Pequenos detalhes e a poesia perdida - Do papel para o mundo

1 de dezembro de 2017

Pequenos detalhes e a poesia perdida

Hoje foi um daqueles dias cansativos, do tipo que quando ainda nem está na metade já se quer o fim. Bate uma saudade inesperada da cama, que está lá, no mesmo lugar todos os dias, mas hoje ela parece especial. Você já se sentiu deslocado? Bem, é o que acontece quando se vai a determinado lugar pela primeira vez, no qual a simples atmosfera não te agrada, e você nem sabe por que está indo, mas vai. 

Talvez você queira saber onde fui, então sem rodeios, direi: passei o dia num zoológico. Eu tenho 20 anos, e foi a primeira vez que fui. Nunca tive muita afeição por animais. Não que eu não os ache fofinhos, mas prefiro ver a fauna na calçada do meu vizinho, ou então nos filmes do que passar minutos consideráveis em uma fila enorme de um dia ensolarado para ver bichinhos. Ah, é importante citar: após encarar um engarrafamento que facilmente daria pra comparar a uma corrida de tartarugas. 

Preciso dizer que não embarquei nessa aventura sozinha. Fui acompanhada da família, que é pra definir bem o retrato de fim de semana clichê. Andamos em volta da natureza, tiramos fotos, lanchamos juntos e se assustamos juntos com a tabela de preços da praça de alimentação. Onde já se viu, uma paçoca a 2 reais! Ainda bem que existe um negócio chamado cartão, que inibe, temporariamente, a dor do assalto consentido. 

Mas prossigamos, não foi de todo ruim. Na mesma mesa em que me sentei para comer conheci pequenas pessoas muito interessantes, que me despertaram o primeiro sorriso sincero do dia. Eram crianças e estavam acompanhadas da tia, muito simpática, enquanto a mãe das gêmeas Bárbara (cujo nome é o mesmo que o meu e me chamou atenção) e Laura comprava água para suportar o dia quente. Também não posso esquecer do menino Pedro, dono de olhos azuis muito bonitos, que era primo das meninas e se empenhava em devorar seu pacote de biscoito de polvilho. O trio não devia passar dos cinco anos de idade e conversavam de forma tão harmoniosa que não aguentei disfarçar meu interesse em ouvir e admirar aqueles olhinhos tão sinceros. 

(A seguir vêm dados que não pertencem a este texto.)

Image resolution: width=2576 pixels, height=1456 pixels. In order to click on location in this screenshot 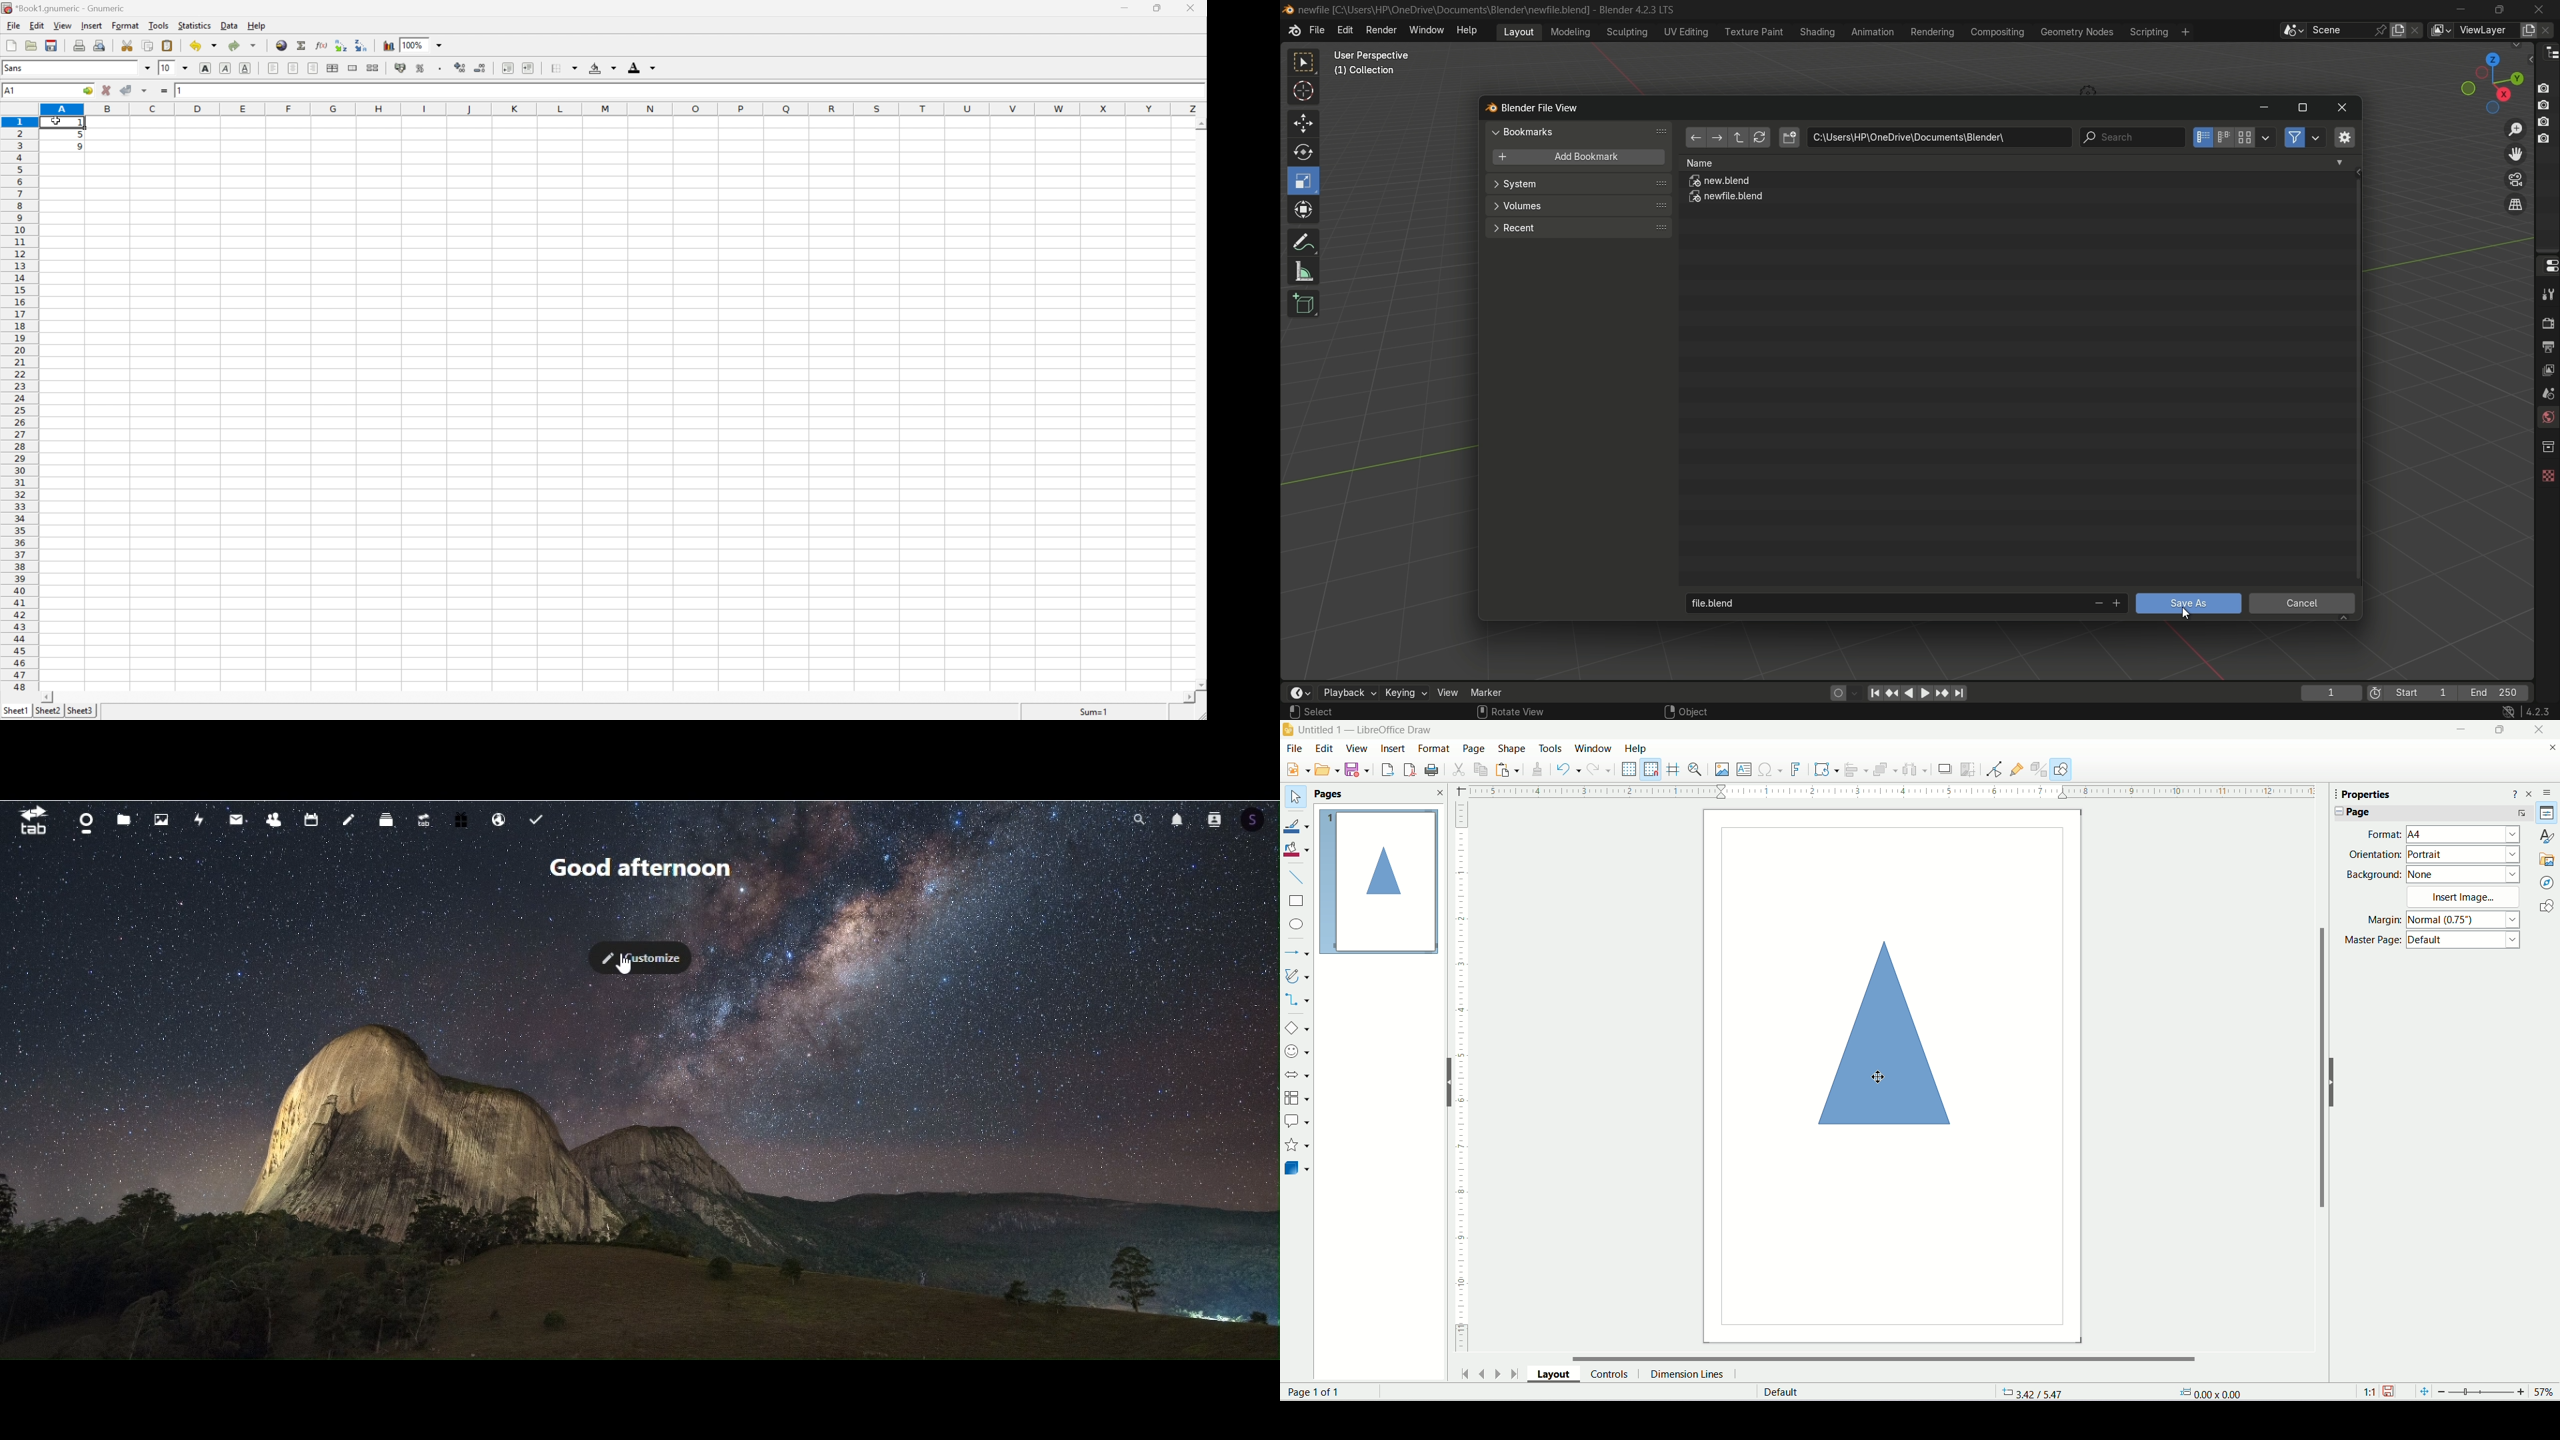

Posso dizer que aquele foi um dos poucos momentos agradáveis do meu dia. Do dia de alguém que não estava nem um pouco sedento por apreciar animais, que não queria nem ter saído de casa, que só queria um livro e acesso à internet. Foram minutos em que meus olhos e ouvidos fizeram além da função de ver e ouvir somente o que se dizia respeito a mim e ao meu espaço, para me atentar a pessoas que jamais cruzei na rua. Num mundo em que somos todos atores, é bom se pegar desprevenido, sorrindo espontaneamente com histórias que não são nossas, mas que cabem na gente.

No fim, sou capaz de dizer que fiz uma limonada com as rodelas desse dia, cheio de momentos em que tudo que eu queria era me transportar pra outro lugar. Porém, também foi um dia para se refletir e avistar a poesia dos detalhes, quase sempre perdida na rotina, mas que merece um pouco mais do nosso tempo. Que tal olhar em volta e ver o que te cerca? Não dentro do seu metro quadrado, mas além de um ideal construído que transforma todos nós em robôs, quando somos muito mais do que isso. É possível enxergar singularidade e beleza até mesmo em faces desconhecidas.